Now skip the music in a sermon-focused church. No I’m not kidding; tell people, “Sorry, the music pastor’s out sick today, so we’ll have music next week.” Don’t even bother with a simple acapella chorus. And no, you won’t have a revolt: People might think it’s weird, but hey, they heard a sermon, so they’re good. Music-focused Christians would lose their minds, but sermon-focused Christians wouldn’t mind at all. Turn it around and skip the sermon (as I have seen music-focused churches do multiple times) and sermon-focused people would be really, really irritated: They came to church to get spiritual food, and music is baby food at best: They want something to chew on. You can skip communion; many such churches only celebrate it once a month, or only on Easter and Christmas. Music’s optional too… which is why I find it tends to not be very good in such churches. When I was growing up, Mom had no trouble with being as much as 45 minutes late for the service, ’cause “we’ll only miss the music.” But we’d better not miss the sermon.

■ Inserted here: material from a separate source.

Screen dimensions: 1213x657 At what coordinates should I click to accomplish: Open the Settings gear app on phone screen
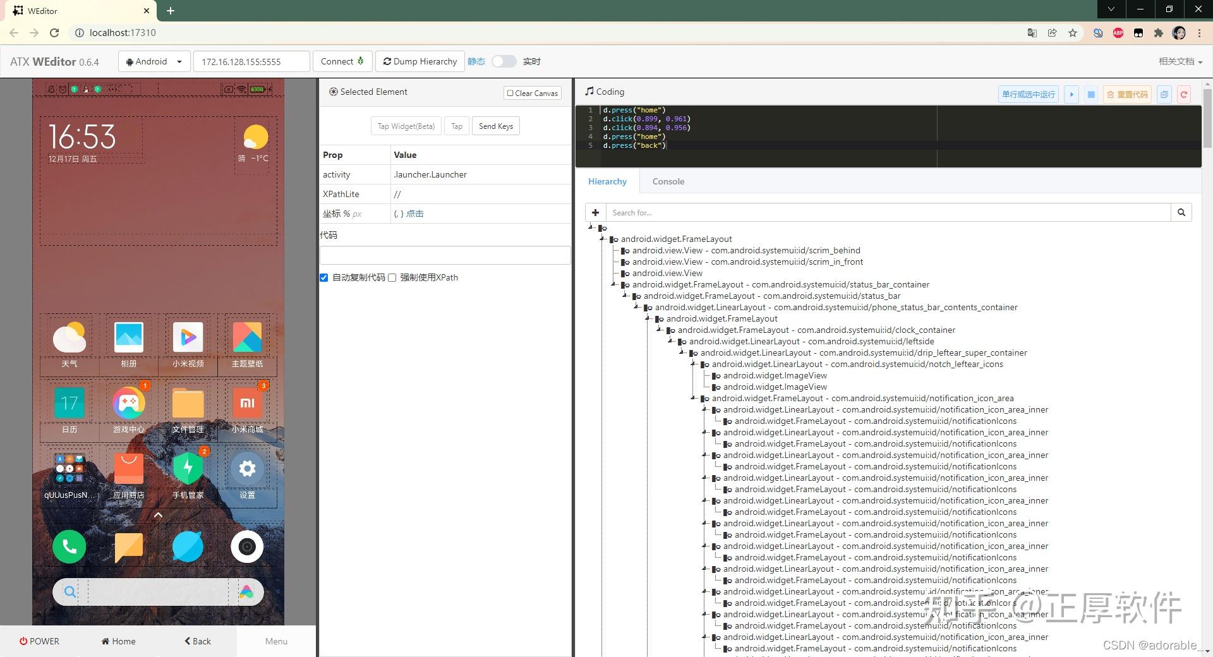pyautogui.click(x=247, y=469)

And in sacrament-focused churches, holy communion (or Eucharist) must happen. Skip the music, skip the homily; don’t you dare skip communion. Otherwise it’s “not church,” and now the people will have to go to another church that week so they can receive communion. No I’m not kidding: They will.

When and where the church meets.

by K.W. Leslie, 13 April 2021

Years ago I got an email asking about what day of the week we oughta attend our church services.

My church has a Saturday night service, and I started going to that instead of Sunday mornings. My sister says Saturday nights don’t count; we’re supposed to go to church on Sundays. I told her God doesn’t care when we go to church, so long that we do. Which of us is right?

Which of you is right? The weaker believer. Always.

Romans 14.5-6 NLT
5 In the same way, some think one day is more holy than another day, while others think every day is alike. You should each be fully convinced that whichever day you choose is acceptable. 6A Those who worship the Lord on a special day do it to honor him.
 
Romans 15.1-2 NLT
1 We who are strong must be considerate of those who are sensitive about things like this. We must not just please ourselves. 2 We should help others do what is right and build them up in the Lord.

If our Christian sister or brother has a hangup, we might not think it’s a legitimate concern—at all—but to them it totally is. It might derail their Christianity. Shouldn’t, but could. So we have to take that into consideration, and be gracious to them. Not shout back at them, “I have freedom in Christ!”—as if that gives us license to be jerks.

No, that doesn’t mean we have to change our usual worship practices to accommodate them. If you usually attend Saturday night services, keep doing so. But don’t do it to outrage anyone—“Lookit me, I’m worshiping on Saturday, neener neener neener.” I’m mainly thinking of those Christians who attended “worship protests” during a pandemic, not to worship Jesus, but to flout government guidelines under the guise of worship. When you’re truly doing it to honor Jesus, your ulterior motives won’t include fleshly things like division and antagonism. You’re not gonna be a dick about it! And God will judge those Christians for their horrible example to fellow Christians, and their horrible witness to the lost and the sick.

So yeah: If your sister insists Saturday nights “don’t count,” she doesn’t have any biblical basis for this belief. Sunday morning worship is simply Christian custom. Nothing more. We can worship God whenever we like. We oughta be worshiping him daily! And we can worship him together, as the people of his church, whenever we schedule a service, be it Sunday morning, Saturday night, Wednesday night, Friday night, Tuesday morning, Thursday afternoon, whenever.

But till she finally realizes this, take her to Sunday morning services.